::: EXTRACTED INFORMATION :::

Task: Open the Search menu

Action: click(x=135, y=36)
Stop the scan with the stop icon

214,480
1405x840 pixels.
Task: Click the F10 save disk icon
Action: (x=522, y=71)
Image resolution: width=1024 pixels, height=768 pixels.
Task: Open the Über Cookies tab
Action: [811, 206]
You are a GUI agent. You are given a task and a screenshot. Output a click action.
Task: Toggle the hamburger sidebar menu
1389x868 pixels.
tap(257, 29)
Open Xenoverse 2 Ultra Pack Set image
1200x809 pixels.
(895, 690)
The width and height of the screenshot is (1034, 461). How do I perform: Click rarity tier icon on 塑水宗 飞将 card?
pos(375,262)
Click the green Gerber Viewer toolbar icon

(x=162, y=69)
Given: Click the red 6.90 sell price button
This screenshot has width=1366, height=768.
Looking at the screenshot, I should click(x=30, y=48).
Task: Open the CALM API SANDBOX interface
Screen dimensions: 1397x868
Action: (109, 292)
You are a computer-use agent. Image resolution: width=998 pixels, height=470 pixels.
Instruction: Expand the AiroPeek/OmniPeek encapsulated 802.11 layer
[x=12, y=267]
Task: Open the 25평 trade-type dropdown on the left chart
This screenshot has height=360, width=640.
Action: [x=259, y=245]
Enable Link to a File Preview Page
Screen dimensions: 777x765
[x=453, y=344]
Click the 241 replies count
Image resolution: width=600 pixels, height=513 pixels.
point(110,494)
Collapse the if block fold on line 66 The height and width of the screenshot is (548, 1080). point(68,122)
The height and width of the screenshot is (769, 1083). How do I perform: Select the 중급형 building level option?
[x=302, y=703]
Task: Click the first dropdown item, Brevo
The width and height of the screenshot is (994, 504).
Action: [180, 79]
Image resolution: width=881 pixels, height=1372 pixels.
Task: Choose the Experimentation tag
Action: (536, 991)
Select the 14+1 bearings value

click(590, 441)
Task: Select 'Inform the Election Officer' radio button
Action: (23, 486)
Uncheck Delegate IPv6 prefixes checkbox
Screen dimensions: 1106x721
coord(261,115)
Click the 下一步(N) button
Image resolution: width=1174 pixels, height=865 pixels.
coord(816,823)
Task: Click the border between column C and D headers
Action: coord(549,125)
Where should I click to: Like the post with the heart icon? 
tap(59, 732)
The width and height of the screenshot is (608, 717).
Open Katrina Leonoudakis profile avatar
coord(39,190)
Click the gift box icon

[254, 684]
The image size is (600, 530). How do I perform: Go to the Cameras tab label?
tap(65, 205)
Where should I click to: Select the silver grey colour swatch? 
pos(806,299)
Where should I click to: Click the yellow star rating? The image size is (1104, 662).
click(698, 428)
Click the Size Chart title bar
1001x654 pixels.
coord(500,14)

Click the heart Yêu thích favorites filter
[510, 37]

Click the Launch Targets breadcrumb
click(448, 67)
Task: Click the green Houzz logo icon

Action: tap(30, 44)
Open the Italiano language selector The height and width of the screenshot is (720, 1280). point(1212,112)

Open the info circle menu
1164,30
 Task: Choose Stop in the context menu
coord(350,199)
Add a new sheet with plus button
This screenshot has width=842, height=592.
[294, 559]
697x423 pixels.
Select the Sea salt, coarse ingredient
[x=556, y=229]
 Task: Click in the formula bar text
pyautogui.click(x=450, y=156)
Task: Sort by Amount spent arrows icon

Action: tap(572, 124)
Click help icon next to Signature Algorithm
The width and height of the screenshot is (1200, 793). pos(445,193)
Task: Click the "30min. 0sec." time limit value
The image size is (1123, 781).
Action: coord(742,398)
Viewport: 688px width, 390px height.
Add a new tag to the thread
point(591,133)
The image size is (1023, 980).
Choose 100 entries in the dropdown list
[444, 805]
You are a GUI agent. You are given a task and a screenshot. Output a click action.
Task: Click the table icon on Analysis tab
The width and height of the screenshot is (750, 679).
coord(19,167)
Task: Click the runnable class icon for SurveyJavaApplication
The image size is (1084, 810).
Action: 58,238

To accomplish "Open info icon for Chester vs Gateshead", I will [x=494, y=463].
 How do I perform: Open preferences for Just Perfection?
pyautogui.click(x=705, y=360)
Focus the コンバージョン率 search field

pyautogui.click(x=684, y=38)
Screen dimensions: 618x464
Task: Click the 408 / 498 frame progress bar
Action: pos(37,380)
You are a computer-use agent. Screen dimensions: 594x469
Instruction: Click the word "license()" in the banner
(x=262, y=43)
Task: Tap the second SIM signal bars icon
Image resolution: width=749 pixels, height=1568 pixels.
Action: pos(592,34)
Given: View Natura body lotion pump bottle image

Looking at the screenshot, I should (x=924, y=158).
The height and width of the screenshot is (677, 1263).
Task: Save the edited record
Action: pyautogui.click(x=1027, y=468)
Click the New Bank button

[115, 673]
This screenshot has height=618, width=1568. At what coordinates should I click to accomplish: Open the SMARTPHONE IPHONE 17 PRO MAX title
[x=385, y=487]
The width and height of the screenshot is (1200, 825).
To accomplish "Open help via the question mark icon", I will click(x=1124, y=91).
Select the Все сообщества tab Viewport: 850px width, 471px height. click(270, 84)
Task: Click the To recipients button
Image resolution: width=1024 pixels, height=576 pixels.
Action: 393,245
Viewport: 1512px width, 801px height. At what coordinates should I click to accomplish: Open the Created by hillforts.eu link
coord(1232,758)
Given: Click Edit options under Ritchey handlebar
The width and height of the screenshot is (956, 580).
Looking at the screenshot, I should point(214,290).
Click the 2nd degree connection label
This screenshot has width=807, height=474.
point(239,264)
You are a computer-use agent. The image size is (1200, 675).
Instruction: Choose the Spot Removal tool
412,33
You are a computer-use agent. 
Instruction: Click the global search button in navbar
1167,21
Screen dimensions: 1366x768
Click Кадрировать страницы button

:::

Give every entry back exactly as it was written above.

Task: Open the Search menu

Action: click(x=135, y=36)
Stop the scan with the stop icon

214,480
1405x840 pixels.
Task: Click the F10 save disk icon
Action: (x=522, y=71)
Image resolution: width=1024 pixels, height=768 pixels.
Task: Open the Über Cookies tab
Action: [811, 206]
You are a GUI agent. You are given a task and a screenshot. Output a click action.
Task: Toggle the hamburger sidebar menu
1389x868 pixels.
tap(257, 29)
Open Xenoverse 2 Ultra Pack Set image
1200x809 pixels.
(895, 690)
The width and height of the screenshot is (1034, 461). How do I perform: Click rarity tier icon on 塑水宗 飞将 card?
pos(375,262)
Click the green Gerber Viewer toolbar icon

(x=162, y=69)
Given: Click the red 6.90 sell price button
This screenshot has width=1366, height=768.
Looking at the screenshot, I should click(x=30, y=48).
Task: Open the CALM API SANDBOX interface
Screen dimensions: 1397x868
Action: (109, 292)
You are a computer-use agent. Image resolution: width=998 pixels, height=470 pixels.
Instruction: Expand the AiroPeek/OmniPeek encapsulated 802.11 layer
[x=12, y=267]
Task: Open the 25평 trade-type dropdown on the left chart
This screenshot has height=360, width=640.
Action: [x=259, y=245]
Enable Link to a File Preview Page
Screen dimensions: 777x765
[x=453, y=344]
Click the 241 replies count
Image resolution: width=600 pixels, height=513 pixels.
point(110,494)
Collapse the if block fold on line 66 The height and width of the screenshot is (548, 1080). point(68,122)
The height and width of the screenshot is (769, 1083). How do I perform: Select the 중급형 building level option?
[x=302, y=703]
Task: Click the first dropdown item, Brevo
The width and height of the screenshot is (994, 504).
Action: [180, 79]
Image resolution: width=881 pixels, height=1372 pixels.
Task: Choose the Experimentation tag
Action: (536, 991)
Select the 14+1 bearings value

click(590, 441)
Task: Select 'Inform the Election Officer' radio button
Action: (23, 486)
Uncheck Delegate IPv6 prefixes checkbox
Screen dimensions: 1106x721
coord(261,115)
Click the 下一步(N) button
Image resolution: width=1174 pixels, height=865 pixels.
coord(816,823)
Task: Click the border between column C and D headers
Action: coord(549,125)
Where should I click to: Like the post with the heart icon? 
tap(59, 732)
The width and height of the screenshot is (608, 717).
Open Katrina Leonoudakis profile avatar
coord(39,190)
Click the gift box icon

[254, 684]
The image size is (600, 530). How do I perform: Go to the Cameras tab label?
tap(65, 205)
Where should I click to: Select the silver grey colour swatch? 
pos(806,299)
Where should I click to: Click the yellow star rating? The image size is (1104, 662).
click(698, 428)
Click the Size Chart title bar
1001x654 pixels.
coord(500,14)

Click the heart Yêu thích favorites filter
[510, 37]

Click the Launch Targets breadcrumb
click(448, 67)
Task: Click the green Houzz logo icon

Action: tap(30, 44)
Open the Italiano language selector The height and width of the screenshot is (720, 1280). point(1212,112)

Open the info circle menu
1164,30
 Task: Choose Stop in the context menu
coord(350,199)
Add a new sheet with plus button
This screenshot has width=842, height=592.
[294, 559]
697x423 pixels.
Select the Sea salt, coarse ingredient
[x=556, y=229]
 Task: Click in the formula bar text
pyautogui.click(x=450, y=156)
Task: Sort by Amount spent arrows icon

Action: tap(572, 124)
Click help icon next to Signature Algorithm
The width and height of the screenshot is (1200, 793). pos(445,193)
Task: Click the "30min. 0sec." time limit value
The image size is (1123, 781).
Action: coord(742,398)
Viewport: 688px width, 390px height.
Add a new tag to the thread
point(591,133)
The image size is (1023, 980).
Choose 100 entries in the dropdown list
[444, 805]
You are a GUI agent. You are given a task and a screenshot. Output a click action.
Task: Click the table icon on Analysis tab
The width and height of the screenshot is (750, 679).
coord(19,167)
Task: Click the runnable class icon for SurveyJavaApplication
The image size is (1084, 810).
Action: 58,238

To accomplish "Open info icon for Chester vs Gateshead", I will [x=494, y=463].
 How do I perform: Open preferences for Just Perfection?
pyautogui.click(x=705, y=360)
Focus the コンバージョン率 search field

pyautogui.click(x=684, y=38)
Screen dimensions: 618x464
Task: Click the 408 / 498 frame progress bar
Action: pos(37,380)
You are a computer-use agent. Screen dimensions: 594x469
Instruction: Click the word "license()" in the banner
(x=262, y=43)
Task: Tap the second SIM signal bars icon
Image resolution: width=749 pixels, height=1568 pixels.
Action: pos(592,34)
Given: View Natura body lotion pump bottle image

Looking at the screenshot, I should (x=924, y=158).
The height and width of the screenshot is (677, 1263).
Task: Save the edited record
Action: pyautogui.click(x=1027, y=468)
Click the New Bank button

[115, 673]
This screenshot has height=618, width=1568. At what coordinates should I click to accomplish: Open the SMARTPHONE IPHONE 17 PRO MAX title
[x=385, y=487]
The width and height of the screenshot is (1200, 825).
To accomplish "Open help via the question mark icon", I will click(x=1124, y=91).
Select the Все сообщества tab Viewport: 850px width, 471px height. click(270, 84)
Task: Click the To recipients button
Image resolution: width=1024 pixels, height=576 pixels.
Action: 393,245
Viewport: 1512px width, 801px height. At what coordinates should I click to accomplish: Open the Created by hillforts.eu link
coord(1232,758)
Given: Click Edit options under Ritchey handlebar
The width and height of the screenshot is (956, 580).
Looking at the screenshot, I should point(214,290).
Click the 2nd degree connection label
This screenshot has width=807, height=474.
point(239,264)
You are a computer-use agent. The image size is (1200, 675).
Instruction: Choose the Spot Removal tool
412,33
You are a computer-use agent. 
Instruction: Click the global search button in navbar
1167,21
Screen dimensions: 1366x768
Click Кадрировать страницы button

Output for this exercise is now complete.